Im Rahmen ihrer bilateralen und multilateralen Aktivitäten tritt die Ukraine dafür ein, die historische Wahrheit ans Licht zu bringen und die Würdigung durch die internationale Gemeinschaft zu erreichen, zum Gedenken an die Millionen Ukrainer, die vom stalinistischen Regime gezielt vernichtet wurden.

Das Problem der Leugnung des Holodomor-Verbrechens von 1932-1933 in der Ukraine als Ganzes zu leugnen oder die Weigerung, es als Genozid zu betrachten, ist, wie auch die Leugnung anderer Völkermordverbrechen, nicht neu.

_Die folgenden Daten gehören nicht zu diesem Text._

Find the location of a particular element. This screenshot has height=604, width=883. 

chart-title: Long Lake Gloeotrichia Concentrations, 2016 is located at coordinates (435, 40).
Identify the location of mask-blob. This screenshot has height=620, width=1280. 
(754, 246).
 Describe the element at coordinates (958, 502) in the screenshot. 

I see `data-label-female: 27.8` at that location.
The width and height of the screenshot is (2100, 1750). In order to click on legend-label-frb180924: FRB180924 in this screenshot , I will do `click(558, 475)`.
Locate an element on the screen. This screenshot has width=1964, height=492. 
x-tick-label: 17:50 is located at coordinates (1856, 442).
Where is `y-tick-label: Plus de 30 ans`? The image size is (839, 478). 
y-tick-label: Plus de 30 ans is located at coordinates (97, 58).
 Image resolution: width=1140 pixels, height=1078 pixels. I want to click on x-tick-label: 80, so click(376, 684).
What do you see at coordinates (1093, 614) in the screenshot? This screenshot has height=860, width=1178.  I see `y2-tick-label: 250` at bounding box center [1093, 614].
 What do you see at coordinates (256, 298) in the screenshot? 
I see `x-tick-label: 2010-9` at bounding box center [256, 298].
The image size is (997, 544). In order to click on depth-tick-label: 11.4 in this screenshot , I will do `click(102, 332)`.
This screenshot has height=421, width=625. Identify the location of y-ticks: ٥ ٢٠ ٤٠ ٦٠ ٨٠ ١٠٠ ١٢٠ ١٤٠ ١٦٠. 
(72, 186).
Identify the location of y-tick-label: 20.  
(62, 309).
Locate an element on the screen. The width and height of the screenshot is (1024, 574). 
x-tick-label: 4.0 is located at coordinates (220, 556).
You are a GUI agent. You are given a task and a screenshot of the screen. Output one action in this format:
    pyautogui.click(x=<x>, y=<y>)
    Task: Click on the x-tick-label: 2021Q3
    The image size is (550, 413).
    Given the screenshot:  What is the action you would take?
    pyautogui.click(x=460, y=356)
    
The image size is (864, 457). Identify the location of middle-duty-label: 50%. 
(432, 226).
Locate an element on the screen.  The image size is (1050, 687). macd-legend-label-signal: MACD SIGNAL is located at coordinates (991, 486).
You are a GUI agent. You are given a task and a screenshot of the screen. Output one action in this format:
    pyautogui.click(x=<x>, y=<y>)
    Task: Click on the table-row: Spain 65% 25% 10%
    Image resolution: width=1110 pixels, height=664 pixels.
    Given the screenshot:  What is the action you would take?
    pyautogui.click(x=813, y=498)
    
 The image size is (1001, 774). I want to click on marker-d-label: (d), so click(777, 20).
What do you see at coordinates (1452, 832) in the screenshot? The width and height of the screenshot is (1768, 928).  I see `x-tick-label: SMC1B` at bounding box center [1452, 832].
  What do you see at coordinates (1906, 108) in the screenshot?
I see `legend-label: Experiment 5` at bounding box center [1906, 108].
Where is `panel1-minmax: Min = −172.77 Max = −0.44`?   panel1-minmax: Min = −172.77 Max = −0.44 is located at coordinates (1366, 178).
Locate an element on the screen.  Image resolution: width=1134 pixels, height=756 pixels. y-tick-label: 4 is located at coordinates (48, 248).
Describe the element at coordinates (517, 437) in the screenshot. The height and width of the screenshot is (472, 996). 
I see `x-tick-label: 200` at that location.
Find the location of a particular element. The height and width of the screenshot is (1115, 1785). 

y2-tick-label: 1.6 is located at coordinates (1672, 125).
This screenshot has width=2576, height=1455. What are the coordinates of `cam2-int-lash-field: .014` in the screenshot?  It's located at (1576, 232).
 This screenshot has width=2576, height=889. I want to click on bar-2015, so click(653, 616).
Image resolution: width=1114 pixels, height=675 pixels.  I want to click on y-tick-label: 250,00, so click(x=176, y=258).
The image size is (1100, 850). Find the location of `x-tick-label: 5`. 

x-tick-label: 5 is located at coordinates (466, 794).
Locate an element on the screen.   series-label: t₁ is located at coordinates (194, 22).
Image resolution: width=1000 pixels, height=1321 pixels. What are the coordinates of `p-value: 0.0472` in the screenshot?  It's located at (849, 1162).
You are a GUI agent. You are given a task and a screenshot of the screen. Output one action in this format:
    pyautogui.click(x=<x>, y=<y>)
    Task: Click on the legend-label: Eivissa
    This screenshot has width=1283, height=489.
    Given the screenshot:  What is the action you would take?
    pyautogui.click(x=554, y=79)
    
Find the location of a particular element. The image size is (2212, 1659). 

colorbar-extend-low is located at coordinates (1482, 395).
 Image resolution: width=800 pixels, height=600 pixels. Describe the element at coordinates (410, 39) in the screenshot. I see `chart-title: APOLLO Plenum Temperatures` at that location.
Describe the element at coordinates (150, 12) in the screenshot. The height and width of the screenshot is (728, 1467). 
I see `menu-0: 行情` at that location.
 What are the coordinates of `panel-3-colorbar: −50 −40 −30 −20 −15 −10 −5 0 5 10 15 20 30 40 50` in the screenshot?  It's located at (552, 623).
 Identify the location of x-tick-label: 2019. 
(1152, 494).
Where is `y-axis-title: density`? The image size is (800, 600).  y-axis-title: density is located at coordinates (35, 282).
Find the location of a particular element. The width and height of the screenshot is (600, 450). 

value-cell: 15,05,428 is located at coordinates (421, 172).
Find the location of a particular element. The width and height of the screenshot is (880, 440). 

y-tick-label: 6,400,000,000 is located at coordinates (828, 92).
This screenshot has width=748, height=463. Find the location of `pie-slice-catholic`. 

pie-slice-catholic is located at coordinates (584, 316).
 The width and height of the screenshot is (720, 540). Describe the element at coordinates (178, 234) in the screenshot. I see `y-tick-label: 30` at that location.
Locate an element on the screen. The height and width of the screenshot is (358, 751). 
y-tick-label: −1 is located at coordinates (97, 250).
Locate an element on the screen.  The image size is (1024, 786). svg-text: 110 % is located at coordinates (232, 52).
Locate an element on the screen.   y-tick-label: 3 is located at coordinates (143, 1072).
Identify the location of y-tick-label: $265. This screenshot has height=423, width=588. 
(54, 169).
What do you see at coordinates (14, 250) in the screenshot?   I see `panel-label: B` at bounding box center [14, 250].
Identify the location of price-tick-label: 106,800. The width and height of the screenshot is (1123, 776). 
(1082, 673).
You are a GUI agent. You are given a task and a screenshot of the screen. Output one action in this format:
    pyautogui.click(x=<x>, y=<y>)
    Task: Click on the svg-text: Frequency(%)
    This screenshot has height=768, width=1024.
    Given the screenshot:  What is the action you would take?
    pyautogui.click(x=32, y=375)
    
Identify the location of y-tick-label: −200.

Der größte Einwand gegen den Holodomor als Genozid ist heute von Russland, dem Nachfolger der Sowjetunion, zu vernehmen. Dieser Trend ist für die Bürger der Ukraine sehr alarmierend. Der Annexion der Krim und der russischen Aggression im Osten der Ukraine gingen Erklärungen der russischen Führung über das eine gemeinsame Volk von Russen und Ukrainern voraus, in denen die Ukrainer nicht als eigenständige Nation anerkannt wurden. All dies ruft bei den Ukrainern, als Überlebende des Völkermordes, große Beunruhigung hervor. Eine Welt, in der Totalitarismus auf die eine oder andere Weise fortbesteht, muss die Wahrheit über den Holodomor kennen, da dieses Wissen solche Tragödien in Zukunft vermeiden kann. Wie die Erfahrung der universellen Geschichte beweist, ist es ein äußerst gefährliches Phänomen, Völkermorde zu leugnen und zu ignorieren, was nicht ignoriert werden kann.